─── DATASET RECORDS ───

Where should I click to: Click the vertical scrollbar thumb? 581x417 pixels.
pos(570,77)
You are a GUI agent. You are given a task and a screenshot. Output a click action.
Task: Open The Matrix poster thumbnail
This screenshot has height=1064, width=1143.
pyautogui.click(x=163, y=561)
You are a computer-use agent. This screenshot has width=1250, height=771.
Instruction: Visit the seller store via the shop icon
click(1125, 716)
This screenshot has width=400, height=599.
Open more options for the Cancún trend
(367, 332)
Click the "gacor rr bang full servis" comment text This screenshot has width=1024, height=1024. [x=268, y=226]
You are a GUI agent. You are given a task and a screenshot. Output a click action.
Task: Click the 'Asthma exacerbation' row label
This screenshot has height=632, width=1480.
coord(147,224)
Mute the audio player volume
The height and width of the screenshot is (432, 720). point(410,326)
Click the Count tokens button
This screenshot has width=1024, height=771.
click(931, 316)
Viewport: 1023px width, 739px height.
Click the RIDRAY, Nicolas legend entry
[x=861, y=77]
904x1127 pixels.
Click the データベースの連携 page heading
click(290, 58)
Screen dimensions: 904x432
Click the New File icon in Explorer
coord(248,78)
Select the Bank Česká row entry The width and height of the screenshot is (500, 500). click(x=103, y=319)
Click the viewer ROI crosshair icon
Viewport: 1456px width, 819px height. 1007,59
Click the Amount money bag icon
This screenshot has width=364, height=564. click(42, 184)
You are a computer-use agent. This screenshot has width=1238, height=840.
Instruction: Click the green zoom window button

───

- EXERCISE AIM
Each entry in the listing is to be copied exactly.

- EXERCISE OUTPUT
Where should I click to: Click the vertical scrollbar thumb? 581x417 pixels.
pos(570,77)
You are a GUI agent. You are given a task and a screenshot. Output a click action.
Task: Open The Matrix poster thumbnail
This screenshot has height=1064, width=1143.
pyautogui.click(x=163, y=561)
You are a computer-use agent. This screenshot has width=1250, height=771.
Instruction: Visit the seller store via the shop icon
click(1125, 716)
This screenshot has width=400, height=599.
Open more options for the Cancún trend
(367, 332)
Click the "gacor rr bang full servis" comment text This screenshot has width=1024, height=1024. [x=268, y=226]
You are a GUI agent. You are given a task and a screenshot. Output a click action.
Task: Click the 'Asthma exacerbation' row label
This screenshot has height=632, width=1480.
coord(147,224)
Mute the audio player volume
The height and width of the screenshot is (432, 720). point(410,326)
Click the Count tokens button
This screenshot has width=1024, height=771.
click(931, 316)
Viewport: 1023px width, 739px height.
Click the RIDRAY, Nicolas legend entry
[x=861, y=77]
904x1127 pixels.
Click the データベースの連携 page heading
click(290, 58)
Screen dimensions: 904x432
Click the New File icon in Explorer
coord(248,78)
Select the Bank Česká row entry The width and height of the screenshot is (500, 500). click(x=103, y=319)
Click the viewer ROI crosshair icon
Viewport: 1456px width, 819px height. 1007,59
Click the Amount money bag icon
This screenshot has width=364, height=564. click(42, 184)
You are a computer-use agent. This screenshot has width=1238, height=840.
Instruction: Click the green zoom window button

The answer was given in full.